ENV SPARK_HOME=/opt/spark
ENV SPARK_JAVA_HOME=/opt/java17

# Multi-architecture build for Hadoop 3.3.6,
# and setting environment variables so we can use Hadoop:
# • downloads & verifies the .sha512 signature
# • unpacks under /opt/hadoop‑<ver>  ->  /opt/hadoop symlink
# • removes tar & checksum in‑layer to keep the image slim
ARG HADOOP_VER=3.3.6
RUN set -eux && \
    cd /opt && \
    case "$TARGETARCH" in \
    amd64) \
        FILE="hadoop-${HADOOP_VER}.tar.gz" ;; \
    arm64) \
        FILE="hadoop-${HADOOP_VER}-aarch64.tar.gz" ;; \
    *) \
        echo "Unsupported arch $TARGETARCH" >&2; exit 1 ;; \
    esac && \
    URL="https://downloads.apache.org/hadoop/common/hadoop-${HADOOP_VER}/${FILE}" && \
    curl -fsSL --http1.1 -O "$URL" && \
    curl -fsSL "${URL}.sha512" \
        | sed "s|hadoop-${HADOOP_VER}-RC1\.tar\.gz|${FILE}|" \
        > "${FILE}.sha512" && \
    sha512sum --check "$FILE.sha512" && \
    tar -xzf "$FILE" && \
    ln -s "hadoop-${HADOOP_VER}" hadoop && \
    rm -f /opt/*.tgz*

ENV HADOOP_HOME=/opt/hadoop
ENV PATH="$HADOOP_HOME/bin:$HADOOP_HOME/sbin:$PATH"

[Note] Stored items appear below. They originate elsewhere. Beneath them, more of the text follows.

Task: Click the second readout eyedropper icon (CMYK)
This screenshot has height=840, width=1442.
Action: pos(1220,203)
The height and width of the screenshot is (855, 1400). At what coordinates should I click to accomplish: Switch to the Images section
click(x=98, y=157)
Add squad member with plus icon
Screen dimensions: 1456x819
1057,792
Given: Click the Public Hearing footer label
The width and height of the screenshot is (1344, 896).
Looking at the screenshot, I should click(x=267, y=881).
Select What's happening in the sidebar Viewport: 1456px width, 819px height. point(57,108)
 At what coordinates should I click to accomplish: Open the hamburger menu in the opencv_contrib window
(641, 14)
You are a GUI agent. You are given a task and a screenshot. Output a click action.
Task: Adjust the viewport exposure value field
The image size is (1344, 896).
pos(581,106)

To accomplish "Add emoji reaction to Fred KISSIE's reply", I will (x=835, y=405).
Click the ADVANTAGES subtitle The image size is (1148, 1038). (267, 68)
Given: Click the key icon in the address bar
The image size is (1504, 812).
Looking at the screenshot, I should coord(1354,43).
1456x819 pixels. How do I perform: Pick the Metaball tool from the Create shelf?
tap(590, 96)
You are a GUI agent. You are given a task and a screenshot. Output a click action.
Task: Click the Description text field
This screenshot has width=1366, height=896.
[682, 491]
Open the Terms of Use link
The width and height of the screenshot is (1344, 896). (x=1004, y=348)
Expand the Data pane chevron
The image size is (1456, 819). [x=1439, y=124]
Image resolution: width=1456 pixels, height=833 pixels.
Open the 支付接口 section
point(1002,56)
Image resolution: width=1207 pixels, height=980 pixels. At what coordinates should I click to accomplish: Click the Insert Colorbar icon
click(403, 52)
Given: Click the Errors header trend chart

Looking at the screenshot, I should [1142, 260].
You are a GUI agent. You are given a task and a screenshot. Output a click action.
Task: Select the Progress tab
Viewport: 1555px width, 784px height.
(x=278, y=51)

# We run 'hadoop classpath' in a shell to capture its output,
# and set it in the shell script to be read at Spark runtime;
# Alongside the classpath, we specify the use of optional jars for Azure connection;
# This also prepares the Spark environment to use Delta Lake:
RUN set -eux && \
    SPARK_DIST_CP="$(hadoop classpath)" && \
    echo "export SPARK_DIST_CLASSPATH=\"${SPARK_DIST_CP}:${HADOOP_HOME}/share/hadoop/tools/lib/*\"" \
        >> /opt/spark/conf/spark-env.sh && \
    echo 'spark.sql.extensions io.delta.sql.DeltaSparkSessionExtension' \
        >> /opt/spark/conf/spark-defaults.conf && \
    echo 'spark.sql.catalog.spark_catalog org.apache.spark.sql.delta.catalog.DeltaCatalog' \
        >> /opt/spark/conf/spark-defaults.conf
# We also set the env variable to read the Spark config we just set:
ENV SPARK_CONF_DIR=/opt/spark/conf

# Download Delta Lake JARs compatible with Spark 3.5.2:
RUN set -eux && \
    cd /opt/spark/jars && \
    curl -fsSL -O https://repo1.maven.org/maven2/io/delta/delta-spark_2.12/3.3.0/delta-spark_2.12-3.3.0.jar && \
    curl -fsSL -O https://repo1.maven.org/maven2/io/delta/delta-storage/3.3.0/delta-storage-3.3.0.jar

Appendix

Custom Docker Image with Databricks jobs API - Doesn't work for a general-purpose compute like mine;
Databricks runtime from docker hub image vs original Databricks runtime - Mentions the possibility of using a custom container, but then uses the same documentation I've been following to the T;
How to use a custom docker image with Azure Databricks - Only mentions ML Clusters;

Hopefully this question doesn't qualify for the following caveat in the guide to ask good questions:

Questions on professional server, networking, or related infrastructure administration are off-topic for Stack Overflow unless they directly involve programming or programming tools.